A genuine issue must be predicated on a viable legal theory. McGuire v. Columbia Broadcasting System, Inc., 399 F.2d 902, 905 (9th Cir. 1968). In this circuit, prior to Ernst & Ernst v. Hochfelder, 425 U.S. 185, 96 S.Ct. 1375, 47 L.Ed.2d 668 (1976), scienter was not a necessary predicate for liability under § 10(b) and Rule 10b-5. See, e. g., White v. Abrams, 495 F.2d 724, 734-35 (9th Cir. 1974). We applied a “flexible duty” standard incorporating many factors to determine whether the defendants had a duty to disclose information relevant to the purchase or sale of securities. Id.

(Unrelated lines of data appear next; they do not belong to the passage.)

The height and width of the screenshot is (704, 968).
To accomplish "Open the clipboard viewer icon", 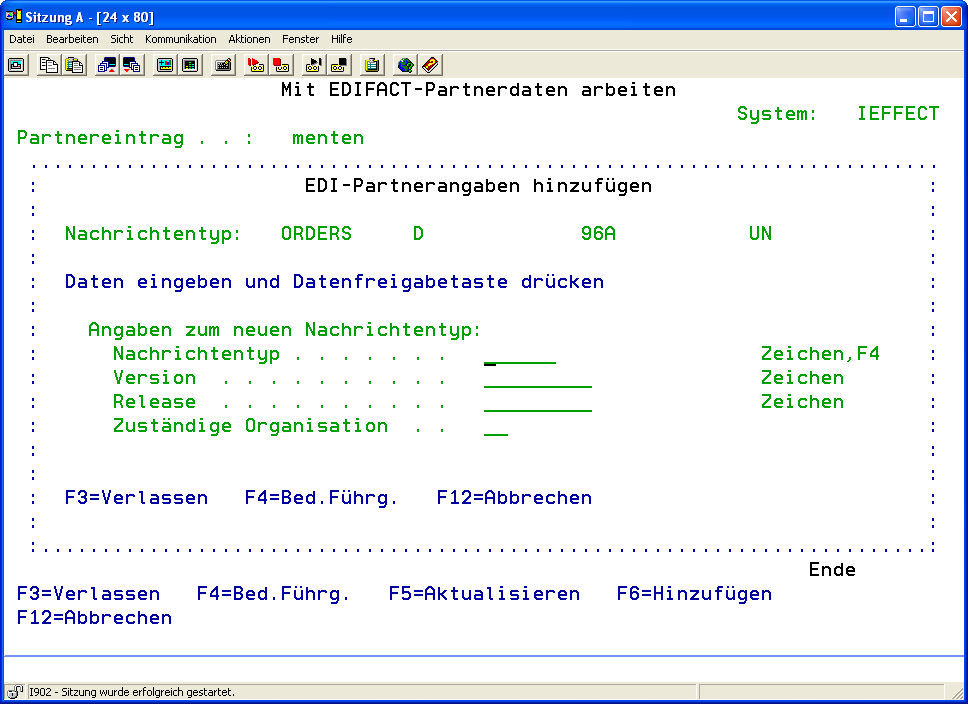I will pyautogui.click(x=372, y=65).
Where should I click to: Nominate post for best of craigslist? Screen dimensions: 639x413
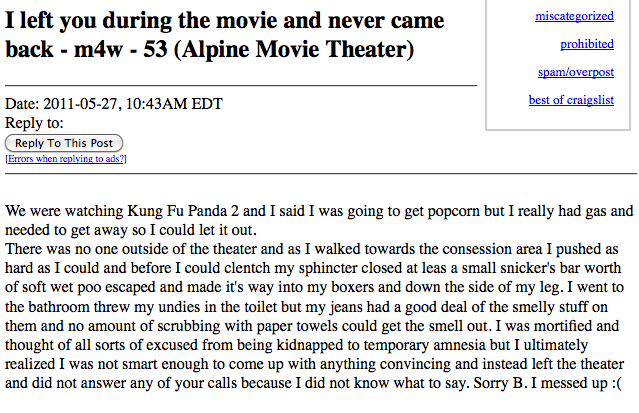click(x=571, y=100)
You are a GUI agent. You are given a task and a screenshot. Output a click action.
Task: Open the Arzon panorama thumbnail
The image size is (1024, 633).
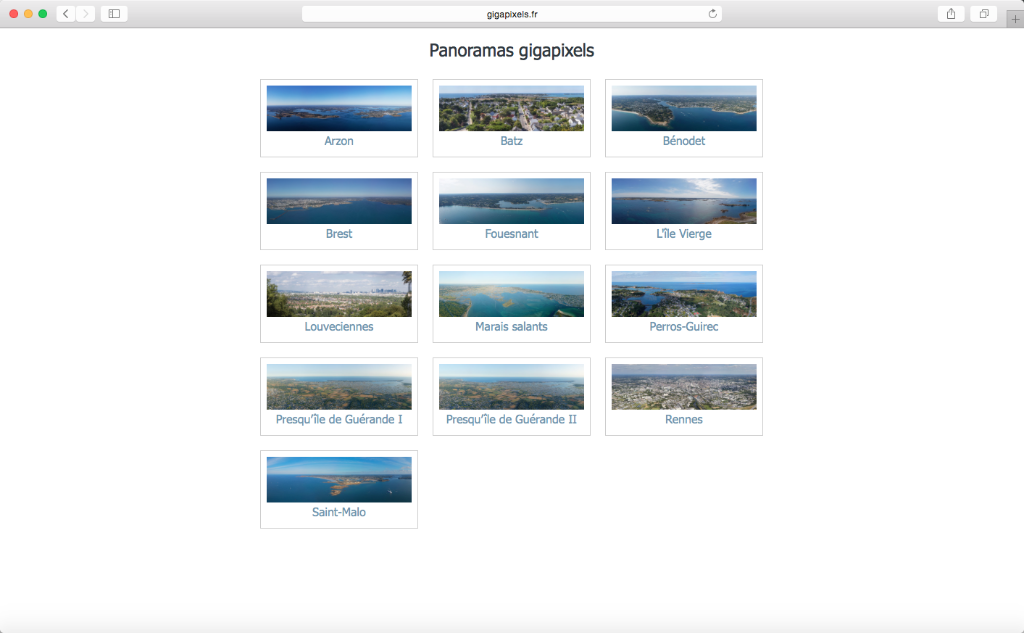coord(339,108)
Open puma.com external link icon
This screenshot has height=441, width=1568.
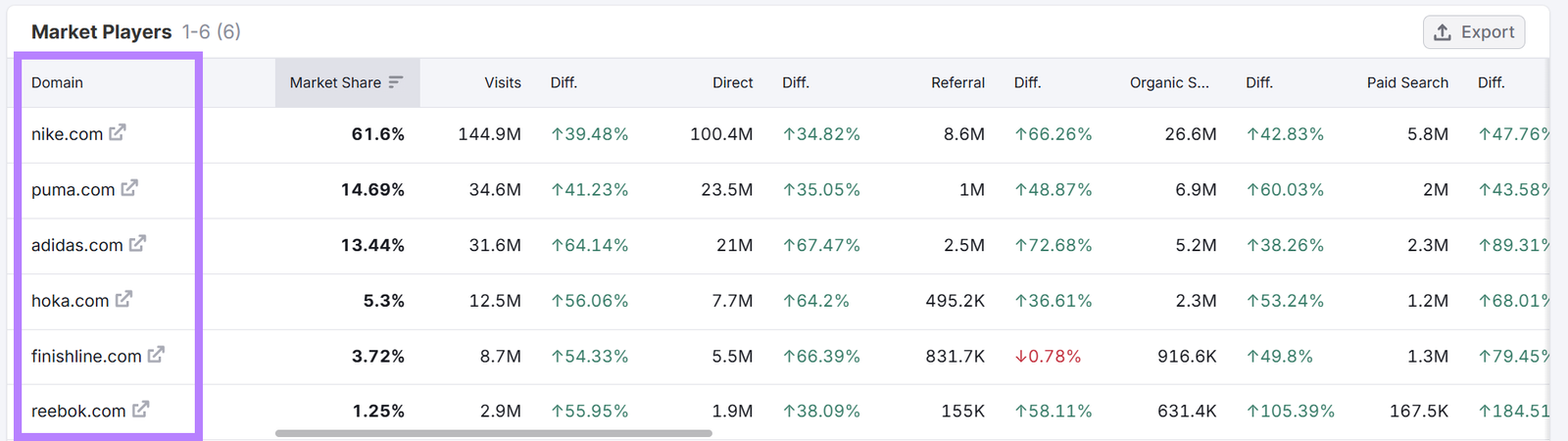129,187
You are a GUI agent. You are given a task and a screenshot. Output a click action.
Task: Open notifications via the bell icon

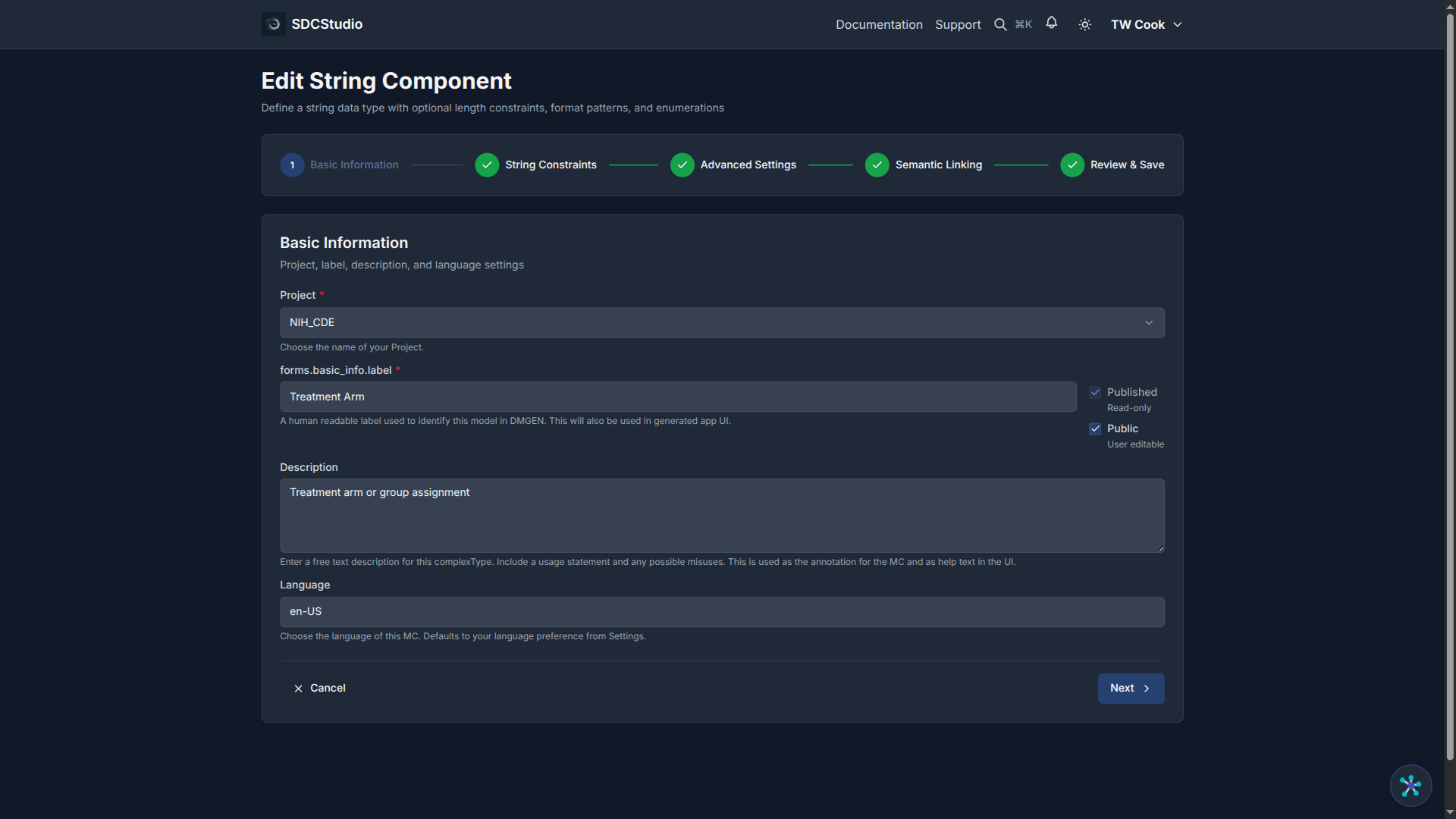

The district court denied summary judgment under the applicable Ninth Circuit standard, but granted it after Hochfelder clearly established that scienter is an element of Rule 10b-5 violations. Because this change in the applicable legal standard was the only event intervening between the denial and grant of summary judgment, we must assume that the trial court believed there were genuine issues of material fact under the old standard but that appellants failed to establish a genuine issue with respect to scienter.

Scienter

Appellants argue that the trial court erred in interpreting too strictly the scien-ter requirement. They contend that the element of scienter may be established by proof of reckless behavior, and that the pleadings and depositions on file raise a genuine issue of material fact as to whether [381]*381HKF acted recklessly in supplying Marcon-sult with the 16-month statement.

In Hochfelder, the Court reserved the question whether “reckless behavior is sufficient for civil liability under § 10(b) and Rule 10b-5.” 425 U.S. at 193-94 n.12, 96 S.Ct. 1375,1381, 47 L.Ed.2d 668.